1. Let someone else take a coaching session

Don’t employ a guest coach – use one of the players. Step back and let them run part of the session. Obviously, be there to check for health and safety issues. Give the player a week’s notice. You can watch how the other players react and give some responsibility for learning to the team.

2. Play without your best player

Give your best player a week off. The team will know in advance he is not there so will adapt and cope. This will help them deal for when he is injured. It is also good for the player concerned because it helps him understand there are situations when he might not be picked later in his career. But you need to be very clear why you are doing it. The player concerned will be rested and fired up next week, I can guarantee.

3. Cancel training for a week

In a long season, a week off from training can be quite refreshing. Tell the players in advance so they can plan to do other things instead. Use it as a reason that they should be at all the other sessions. It needs to be planned into the structure of the season, so not before a particularly vital game.

4. Save time and put your tactics on your website

Your players read the website. They check for timings and selection. Why not put down your tactics as well, so they understand what they are doing and why? This should save time in training. The opposition teams might well read the website too. That’s fine, because you are going to have a couple of plans to work to. For instance, you are going to run more than one type of lineout in their 22. You don’t have to say who is going to run where or who specifically the ball is going to.

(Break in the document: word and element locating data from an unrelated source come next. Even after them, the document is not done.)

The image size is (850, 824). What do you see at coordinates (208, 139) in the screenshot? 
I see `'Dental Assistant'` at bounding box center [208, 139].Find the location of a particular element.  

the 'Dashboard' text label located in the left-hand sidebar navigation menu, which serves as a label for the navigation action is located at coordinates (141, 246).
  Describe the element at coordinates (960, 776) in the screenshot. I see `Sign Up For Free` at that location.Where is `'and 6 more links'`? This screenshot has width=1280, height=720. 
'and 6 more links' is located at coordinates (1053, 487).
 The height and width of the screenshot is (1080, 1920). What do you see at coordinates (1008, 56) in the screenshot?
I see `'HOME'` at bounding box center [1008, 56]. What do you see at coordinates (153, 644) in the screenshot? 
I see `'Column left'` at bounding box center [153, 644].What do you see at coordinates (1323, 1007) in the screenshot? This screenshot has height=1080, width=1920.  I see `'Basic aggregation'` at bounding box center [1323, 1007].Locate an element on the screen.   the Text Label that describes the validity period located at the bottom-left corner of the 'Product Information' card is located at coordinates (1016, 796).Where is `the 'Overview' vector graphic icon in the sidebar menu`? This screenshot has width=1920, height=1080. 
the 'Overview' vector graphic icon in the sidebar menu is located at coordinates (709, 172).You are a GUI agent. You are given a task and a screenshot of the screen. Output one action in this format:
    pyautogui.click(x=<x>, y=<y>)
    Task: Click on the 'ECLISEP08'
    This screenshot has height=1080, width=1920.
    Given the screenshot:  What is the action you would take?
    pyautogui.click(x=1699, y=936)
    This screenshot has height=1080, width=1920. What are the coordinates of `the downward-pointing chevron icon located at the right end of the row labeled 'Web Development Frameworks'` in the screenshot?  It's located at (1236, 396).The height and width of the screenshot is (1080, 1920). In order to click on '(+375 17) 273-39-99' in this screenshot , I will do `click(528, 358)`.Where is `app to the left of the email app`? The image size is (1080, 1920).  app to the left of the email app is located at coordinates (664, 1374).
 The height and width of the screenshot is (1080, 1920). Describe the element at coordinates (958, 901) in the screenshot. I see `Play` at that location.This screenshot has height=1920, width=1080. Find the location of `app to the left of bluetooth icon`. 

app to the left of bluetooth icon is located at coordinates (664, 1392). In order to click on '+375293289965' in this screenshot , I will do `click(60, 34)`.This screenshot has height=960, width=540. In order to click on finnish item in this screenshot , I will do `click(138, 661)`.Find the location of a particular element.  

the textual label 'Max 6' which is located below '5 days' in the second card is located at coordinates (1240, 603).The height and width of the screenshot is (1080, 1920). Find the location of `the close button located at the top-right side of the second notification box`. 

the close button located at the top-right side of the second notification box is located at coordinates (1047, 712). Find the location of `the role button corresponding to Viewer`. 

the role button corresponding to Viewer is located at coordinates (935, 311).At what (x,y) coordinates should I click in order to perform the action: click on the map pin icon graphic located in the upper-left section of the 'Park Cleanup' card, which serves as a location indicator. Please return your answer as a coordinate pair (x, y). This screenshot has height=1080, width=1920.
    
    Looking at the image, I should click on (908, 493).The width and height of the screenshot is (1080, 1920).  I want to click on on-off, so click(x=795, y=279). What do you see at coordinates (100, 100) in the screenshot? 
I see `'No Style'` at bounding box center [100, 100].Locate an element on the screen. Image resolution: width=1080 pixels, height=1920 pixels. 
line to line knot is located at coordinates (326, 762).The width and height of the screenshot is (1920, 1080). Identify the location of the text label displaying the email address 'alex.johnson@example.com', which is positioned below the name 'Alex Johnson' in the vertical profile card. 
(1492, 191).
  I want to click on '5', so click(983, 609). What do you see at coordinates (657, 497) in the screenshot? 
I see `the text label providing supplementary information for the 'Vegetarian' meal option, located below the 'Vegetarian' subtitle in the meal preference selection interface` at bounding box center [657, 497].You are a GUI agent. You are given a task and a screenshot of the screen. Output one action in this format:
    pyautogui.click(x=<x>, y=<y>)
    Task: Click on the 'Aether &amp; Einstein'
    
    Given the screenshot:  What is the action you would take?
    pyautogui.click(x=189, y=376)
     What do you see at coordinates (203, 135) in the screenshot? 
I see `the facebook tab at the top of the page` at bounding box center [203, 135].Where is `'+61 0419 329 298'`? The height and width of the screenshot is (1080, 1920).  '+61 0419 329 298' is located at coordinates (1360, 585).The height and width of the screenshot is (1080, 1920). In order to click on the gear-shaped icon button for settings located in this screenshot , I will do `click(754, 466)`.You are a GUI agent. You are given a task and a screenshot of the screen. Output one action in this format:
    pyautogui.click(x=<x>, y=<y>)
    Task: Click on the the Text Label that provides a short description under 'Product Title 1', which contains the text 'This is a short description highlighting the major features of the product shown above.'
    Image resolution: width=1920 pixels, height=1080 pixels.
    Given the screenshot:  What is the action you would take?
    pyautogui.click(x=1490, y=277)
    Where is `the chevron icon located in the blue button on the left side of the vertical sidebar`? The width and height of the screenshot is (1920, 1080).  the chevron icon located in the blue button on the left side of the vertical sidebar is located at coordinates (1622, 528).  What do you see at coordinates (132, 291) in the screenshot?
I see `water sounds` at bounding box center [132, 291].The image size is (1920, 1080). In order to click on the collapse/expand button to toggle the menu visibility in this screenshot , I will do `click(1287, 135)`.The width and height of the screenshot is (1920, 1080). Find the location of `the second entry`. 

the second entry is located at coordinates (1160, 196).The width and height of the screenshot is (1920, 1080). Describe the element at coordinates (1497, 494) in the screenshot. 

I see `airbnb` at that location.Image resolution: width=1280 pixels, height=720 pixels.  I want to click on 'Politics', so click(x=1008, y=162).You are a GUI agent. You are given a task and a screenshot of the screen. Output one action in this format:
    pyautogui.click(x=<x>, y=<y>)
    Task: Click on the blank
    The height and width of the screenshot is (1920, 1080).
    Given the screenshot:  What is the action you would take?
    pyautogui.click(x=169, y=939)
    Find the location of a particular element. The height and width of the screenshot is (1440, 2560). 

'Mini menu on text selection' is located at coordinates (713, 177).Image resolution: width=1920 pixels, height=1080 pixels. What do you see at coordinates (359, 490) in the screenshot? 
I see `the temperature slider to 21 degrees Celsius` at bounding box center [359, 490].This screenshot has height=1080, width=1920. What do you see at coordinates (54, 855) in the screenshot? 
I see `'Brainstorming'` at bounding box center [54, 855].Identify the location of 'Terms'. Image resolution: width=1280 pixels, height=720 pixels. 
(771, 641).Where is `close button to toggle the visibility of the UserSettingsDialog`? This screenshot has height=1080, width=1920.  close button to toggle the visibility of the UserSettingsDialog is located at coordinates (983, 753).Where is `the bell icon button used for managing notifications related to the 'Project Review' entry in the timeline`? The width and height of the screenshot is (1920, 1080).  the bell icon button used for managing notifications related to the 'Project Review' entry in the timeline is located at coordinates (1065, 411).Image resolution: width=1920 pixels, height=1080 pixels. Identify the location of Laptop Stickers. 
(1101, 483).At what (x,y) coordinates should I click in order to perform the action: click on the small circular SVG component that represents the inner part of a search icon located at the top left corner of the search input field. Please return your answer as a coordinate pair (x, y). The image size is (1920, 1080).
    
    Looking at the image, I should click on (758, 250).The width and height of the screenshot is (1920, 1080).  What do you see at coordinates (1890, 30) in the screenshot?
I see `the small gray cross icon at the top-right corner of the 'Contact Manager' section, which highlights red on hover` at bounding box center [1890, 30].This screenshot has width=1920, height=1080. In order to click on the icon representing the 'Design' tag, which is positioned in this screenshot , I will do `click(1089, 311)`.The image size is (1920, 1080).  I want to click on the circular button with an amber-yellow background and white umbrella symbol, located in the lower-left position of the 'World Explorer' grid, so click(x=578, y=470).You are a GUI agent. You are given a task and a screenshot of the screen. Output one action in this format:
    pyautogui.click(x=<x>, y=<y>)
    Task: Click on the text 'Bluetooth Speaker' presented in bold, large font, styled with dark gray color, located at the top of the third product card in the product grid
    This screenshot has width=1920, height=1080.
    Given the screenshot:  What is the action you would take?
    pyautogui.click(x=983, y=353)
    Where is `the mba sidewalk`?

5. Don’t say anything at half time – just let them drink

At half time, let the players take on some water, rest and then split into forwards and backs. They can discuss what they want to do. Then bring them into the huddle and ask the captain to say a few words. If you have briefed the players well enough before the game, they will simply be repeating your messages anyway.

6. Start training with a full-on game

Do a good, physical warm up and then play a proper game of rugby. Modify the set pieces based on the numbers. You can then highlight and feedback on the hoof. Finish training with some work-ons from that game.

7. Don’t work on fitness

Leave fitness to the players outside of your training sessions. Train them hard when you are with them. Players who are really struggling in the sessions need to be told they must work on their fitness. Other players will do so naturally. Don’t waste valuable coaching time on running and press-ups.